Reconstruction of the cis-regulatory networks based on augmented eQTLs

By obtaining a total of 1 347 945 recovered eSNP–eGene pairs in addition to the existing data, we now have a range of eGenes (1–33) associated with the eSNPs in each eQTL-hotspot (Table S6). We consider the majority of these eQTL-hotspots to be potential cis-regulatory elements. Therefore, hotspots targeting the same eGene are likely involved in the same regulatory program. In this study, we constructed interaction networks among eQTL-hotspots based on the commonality of eGenes. Two hotspots were connected if their corresponding eGene sets exhibited a similarity corresponding to a Jaccard index (JI) > 0.2 (Figure 6A). The threshold of the JI was determined based on alignment with the Hi-C signal across 12 tissues or cell types (Figure S9A and B, one-sided Wilcoxon rank-sum test).

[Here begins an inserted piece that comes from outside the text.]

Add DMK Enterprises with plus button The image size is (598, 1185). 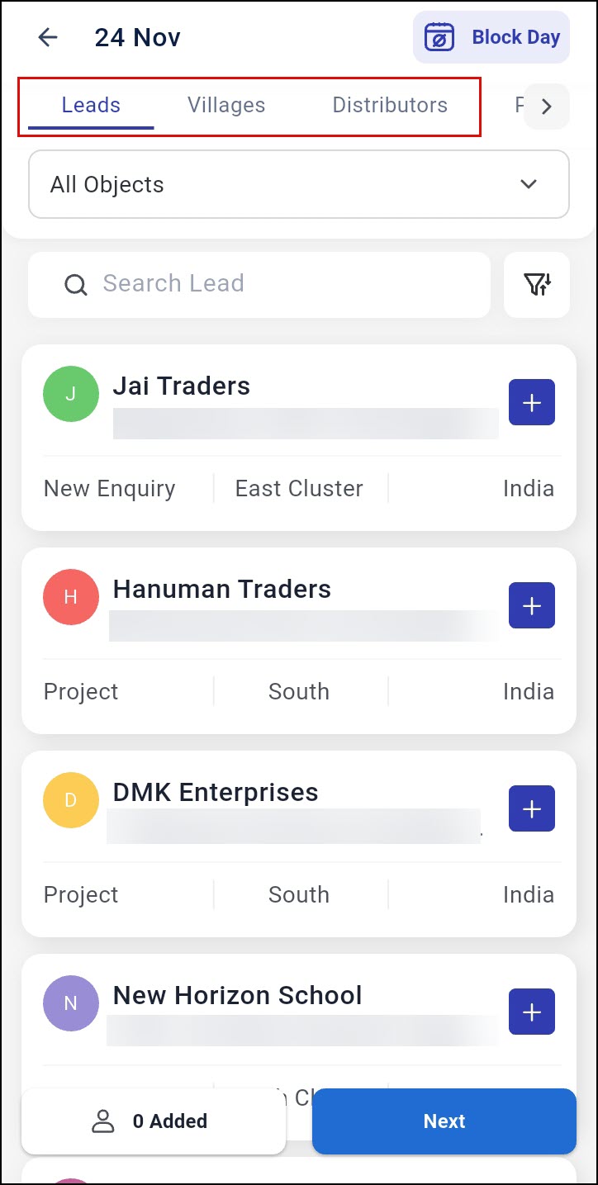(x=532, y=808)
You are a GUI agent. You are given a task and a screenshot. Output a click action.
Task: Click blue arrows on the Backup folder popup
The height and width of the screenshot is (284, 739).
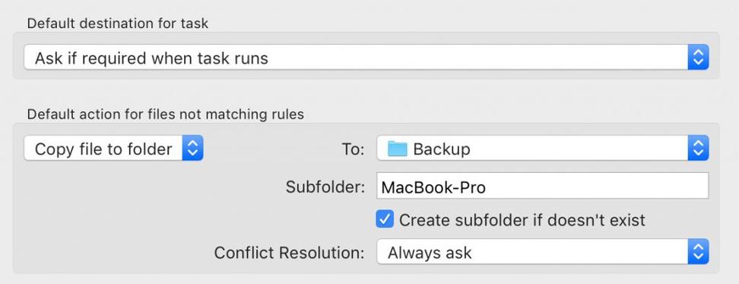[x=698, y=148]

The threshold of JI also showed significant concordance with known promoter–promoter (P-P), enhancer–promoter (E-P), and enhancer–enhancer (E-E) [43] interactions across 36 tissues or cell types (Figure S9C–E, one-sided Wilcoxon rank-sum test). The resulting interaction network of eQTL-hotspots consisted of 116 238 nodes and 2 725 380 edges corresponding to cis-associations across the 36 tissues or cell types.

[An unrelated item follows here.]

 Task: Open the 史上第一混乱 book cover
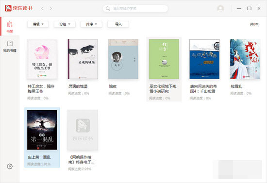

Reconstruction of the *cis*-regulatory networks using inferred eQTL-hotpots. (A) Two eQTL-hotspots are considered to be interacted if the corresponding eGene sets show a JI > 0.2. (B) The fractions of three types of interactions (P-P, E-P and E-E) are presented at the edges corresponding to C1-C1, C1-C2 and C2-C2 across 36 tissues or cell types. Each colored dot represents one tissue or cell type. See Figure 5 for the legend of tissue colors. P-values were calculated using the one-sided Wilcoxon rank-sum test, and were adjusted using ‘bonferroni’. ∙, adjusted P < 0.1; ^*, adjusted P < 0.05; ^**, adjusted P < 0.01; ^***, adjusted P < 0.001; ^****, adjusted P < 0.0001; ns, not significant. (C) Heatmaps demonstrate the similarity of *cis*-regulatory networks among 36 tissues or cell types. Tissues are ordered by agglomerative hierarchical clustering. (D) The distribution of the total number of TPMs in different tissues or cells. (E, F) The significant positive correlation between transcription factor binding activities within TPM hotspots and the scaled expression of the corresponding eGenes as demonstrated by IRF4 in blood (E) and MYC in suprapubic skin (F). Each dot represents one TPM. The x-axis represents the average binding activity of the transcription factor in TPM, while the y-axis represents the average of Z-score scaled eGene expression in TPM. The eGenes of known targets of IRF4 and MYC are labeled.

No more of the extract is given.